One powerful feature is to use additional page extenders. This is a usefull way to provide pages with data that comes from a source outside of the CMS, for instance a product database.
It's implemented by extending your page type definition with the IPageExtender interface. By doing so you're telling the system that URLs that go beyond the path of the page using that particular page type will be handled by the page.
Let's say you have want a product page that will display products that isn't stored in the CMS you create a new page type that implements the IPageExtender
interface. This page will act as a start page for your additional listing, in the case of this example we will use it to list which products are available.
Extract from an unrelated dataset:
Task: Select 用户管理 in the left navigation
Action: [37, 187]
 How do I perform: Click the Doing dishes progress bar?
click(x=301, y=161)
For instance we create a page that gets the URL /products/. If we navigate to this page it will act like any other page in the system. The difference is that we now can navigate to /products/any/extended/path/we/want/ and it will be treated like a valid URL (unless we decide that the posted extra path doesn't represent any content and in that case it will be treated as any invalid address). The extended path will be passed to our product page type and we can confirm or deny if it's a proper path and redirect to the correct presentation of the external page.
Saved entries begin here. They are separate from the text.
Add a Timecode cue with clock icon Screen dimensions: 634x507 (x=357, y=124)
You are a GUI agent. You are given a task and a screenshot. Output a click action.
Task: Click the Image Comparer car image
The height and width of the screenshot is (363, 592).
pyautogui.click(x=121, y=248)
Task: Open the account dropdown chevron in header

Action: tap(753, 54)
In our case we might want to use unique product ids in order to extend the web site with product pages. When a call is made to /products/my-product-id-1234/ the page type gets called with the extend path, in this case "my-product-id-1234". First action to make is to validate that the value from the path is a valid product. If it isn't we'll return a false-value and the user is faced with a missing page message (as with any other request for non existing pages), otherwise we'll redirect to another template that has been made to present the product.